- [Problems to solve]
**1)** Answer these questions about the kundalini passage:
(a) How long did one client shake?
(b) Which gentler arousals did other clients report?
(c) Besides yoga, which practices does the passage call useful?
**2)** According to the kundalini passage, why did one client shake for three years and another cry for several days?

- [Passage]
I worked with one client who shook for three years after his kundalini stirred physical traumas from a childhood car accident. Yet another client cried for several days when her kundalini awakened memories of sexual abuse. Still others, however, reported gentler arousals, such as an ever-increasing sense of subtle peace, the opening of unacknowledged spiritual gifts, and a loving stir of sexual desire.

In my book, Kundalini: Divine Energy, Divine Light, I encourage readers to cultivate their kundalini before it arouses through an adherence to healthy living habits, responsible sexual practices, and therapeutic honesty. Yoga, prayer, meditation, and deep breathing are also useful, as is encouraging a personal relationship with the Divine. These practices are always helpful, even if your kundalini is already thrashing or has previously risen.

- [Dataset entries]
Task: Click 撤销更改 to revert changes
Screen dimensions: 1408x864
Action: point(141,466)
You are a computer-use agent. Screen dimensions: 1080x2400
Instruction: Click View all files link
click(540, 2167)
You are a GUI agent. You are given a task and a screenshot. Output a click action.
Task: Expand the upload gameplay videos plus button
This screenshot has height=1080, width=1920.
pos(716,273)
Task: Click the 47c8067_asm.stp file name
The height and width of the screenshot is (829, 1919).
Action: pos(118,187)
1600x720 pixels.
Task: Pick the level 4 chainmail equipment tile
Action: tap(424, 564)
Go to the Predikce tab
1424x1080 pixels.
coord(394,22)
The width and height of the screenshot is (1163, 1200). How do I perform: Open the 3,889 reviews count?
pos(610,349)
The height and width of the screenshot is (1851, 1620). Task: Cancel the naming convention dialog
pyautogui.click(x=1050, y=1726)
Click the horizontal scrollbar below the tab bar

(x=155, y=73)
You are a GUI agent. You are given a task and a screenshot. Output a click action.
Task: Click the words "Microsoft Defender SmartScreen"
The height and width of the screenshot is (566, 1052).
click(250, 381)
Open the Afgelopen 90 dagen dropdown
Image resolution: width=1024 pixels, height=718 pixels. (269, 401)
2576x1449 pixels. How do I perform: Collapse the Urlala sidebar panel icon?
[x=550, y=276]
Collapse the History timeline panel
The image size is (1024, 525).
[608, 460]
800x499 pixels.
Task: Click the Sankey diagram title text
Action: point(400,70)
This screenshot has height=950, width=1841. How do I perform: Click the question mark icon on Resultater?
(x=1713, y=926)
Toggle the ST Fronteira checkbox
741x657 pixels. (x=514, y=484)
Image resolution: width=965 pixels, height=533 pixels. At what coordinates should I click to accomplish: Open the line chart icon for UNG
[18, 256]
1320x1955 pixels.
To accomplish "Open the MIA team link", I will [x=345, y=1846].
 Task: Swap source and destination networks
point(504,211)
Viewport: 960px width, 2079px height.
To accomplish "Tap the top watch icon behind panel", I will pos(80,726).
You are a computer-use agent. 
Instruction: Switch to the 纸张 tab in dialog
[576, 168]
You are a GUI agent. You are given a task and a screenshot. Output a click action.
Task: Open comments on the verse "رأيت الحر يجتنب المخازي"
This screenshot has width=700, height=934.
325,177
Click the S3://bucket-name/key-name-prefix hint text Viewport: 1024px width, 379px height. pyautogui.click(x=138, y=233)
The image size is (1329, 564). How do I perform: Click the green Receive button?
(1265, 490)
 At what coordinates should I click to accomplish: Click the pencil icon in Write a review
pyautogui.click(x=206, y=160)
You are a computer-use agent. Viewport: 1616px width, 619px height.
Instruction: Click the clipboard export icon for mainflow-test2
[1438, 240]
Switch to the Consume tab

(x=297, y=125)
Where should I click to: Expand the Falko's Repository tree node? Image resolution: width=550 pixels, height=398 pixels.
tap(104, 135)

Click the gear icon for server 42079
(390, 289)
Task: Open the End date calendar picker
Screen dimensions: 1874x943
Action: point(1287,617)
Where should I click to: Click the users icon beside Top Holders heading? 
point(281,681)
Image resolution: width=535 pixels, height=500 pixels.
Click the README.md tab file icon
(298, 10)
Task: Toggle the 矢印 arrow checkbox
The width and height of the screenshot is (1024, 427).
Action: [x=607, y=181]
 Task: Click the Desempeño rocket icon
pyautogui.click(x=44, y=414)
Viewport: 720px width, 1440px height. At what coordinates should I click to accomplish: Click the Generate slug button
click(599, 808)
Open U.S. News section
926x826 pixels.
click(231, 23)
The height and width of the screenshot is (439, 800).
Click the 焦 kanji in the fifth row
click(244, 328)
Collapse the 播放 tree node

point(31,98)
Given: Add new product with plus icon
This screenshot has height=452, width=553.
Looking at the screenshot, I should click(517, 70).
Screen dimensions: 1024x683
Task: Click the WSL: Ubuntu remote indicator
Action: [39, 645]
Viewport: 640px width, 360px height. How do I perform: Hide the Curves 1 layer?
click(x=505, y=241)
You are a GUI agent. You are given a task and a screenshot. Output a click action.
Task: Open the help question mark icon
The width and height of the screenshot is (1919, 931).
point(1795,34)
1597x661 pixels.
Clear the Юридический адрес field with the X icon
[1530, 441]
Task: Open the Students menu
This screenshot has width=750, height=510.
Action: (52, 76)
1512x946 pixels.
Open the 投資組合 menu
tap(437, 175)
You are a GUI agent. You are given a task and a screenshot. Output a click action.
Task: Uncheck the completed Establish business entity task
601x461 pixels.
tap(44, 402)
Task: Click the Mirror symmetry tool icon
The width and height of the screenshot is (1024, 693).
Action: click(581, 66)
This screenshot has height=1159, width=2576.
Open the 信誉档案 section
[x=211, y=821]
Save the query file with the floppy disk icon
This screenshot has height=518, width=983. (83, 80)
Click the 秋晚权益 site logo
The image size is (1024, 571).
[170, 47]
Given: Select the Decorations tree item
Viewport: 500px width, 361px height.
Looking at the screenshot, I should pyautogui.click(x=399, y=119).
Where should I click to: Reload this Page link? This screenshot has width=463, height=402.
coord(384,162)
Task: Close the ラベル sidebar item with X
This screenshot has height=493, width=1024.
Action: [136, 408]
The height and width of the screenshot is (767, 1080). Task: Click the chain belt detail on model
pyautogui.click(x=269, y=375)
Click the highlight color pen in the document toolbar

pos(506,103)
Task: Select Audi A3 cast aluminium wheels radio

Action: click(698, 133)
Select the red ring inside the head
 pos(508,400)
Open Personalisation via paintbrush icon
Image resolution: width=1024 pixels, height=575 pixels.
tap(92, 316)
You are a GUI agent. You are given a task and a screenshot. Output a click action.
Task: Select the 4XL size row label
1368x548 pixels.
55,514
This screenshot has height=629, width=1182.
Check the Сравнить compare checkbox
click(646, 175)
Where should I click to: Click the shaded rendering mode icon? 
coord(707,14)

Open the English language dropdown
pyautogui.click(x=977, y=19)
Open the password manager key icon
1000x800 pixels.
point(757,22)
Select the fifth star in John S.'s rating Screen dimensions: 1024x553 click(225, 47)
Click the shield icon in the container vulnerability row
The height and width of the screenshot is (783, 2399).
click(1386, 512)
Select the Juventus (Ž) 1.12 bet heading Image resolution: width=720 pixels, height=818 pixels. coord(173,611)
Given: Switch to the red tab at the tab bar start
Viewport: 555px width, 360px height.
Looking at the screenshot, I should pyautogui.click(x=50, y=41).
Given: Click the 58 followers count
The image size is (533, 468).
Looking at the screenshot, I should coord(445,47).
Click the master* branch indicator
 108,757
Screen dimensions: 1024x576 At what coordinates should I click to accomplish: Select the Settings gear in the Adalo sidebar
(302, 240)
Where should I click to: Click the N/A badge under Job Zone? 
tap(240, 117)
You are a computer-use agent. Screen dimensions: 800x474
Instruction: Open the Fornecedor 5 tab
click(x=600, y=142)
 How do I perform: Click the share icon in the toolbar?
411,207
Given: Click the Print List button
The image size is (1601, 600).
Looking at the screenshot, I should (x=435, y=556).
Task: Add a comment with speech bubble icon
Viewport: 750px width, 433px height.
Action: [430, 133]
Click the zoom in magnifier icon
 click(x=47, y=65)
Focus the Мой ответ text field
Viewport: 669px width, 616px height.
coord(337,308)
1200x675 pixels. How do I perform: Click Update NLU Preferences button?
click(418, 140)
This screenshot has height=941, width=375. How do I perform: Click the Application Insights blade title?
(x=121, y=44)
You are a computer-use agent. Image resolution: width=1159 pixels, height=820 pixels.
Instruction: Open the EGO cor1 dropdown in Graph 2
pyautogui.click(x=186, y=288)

- [Results in order]
**1)**
(a) Three years.
(b) An ever-increasing sense of subtle peace, the opening of unacknowledged spiritual gifts, and a loving stir of sexual desire.
(c) Prayer, meditation, deep breathing, and encouraging a personal relationship with the Divine.

**2)** The client who shook for three years did so because his kundalini stirred physical traumas from a childhood car accident. The client who cried for several days did so because her kundalini awakened memories of sexual abuse.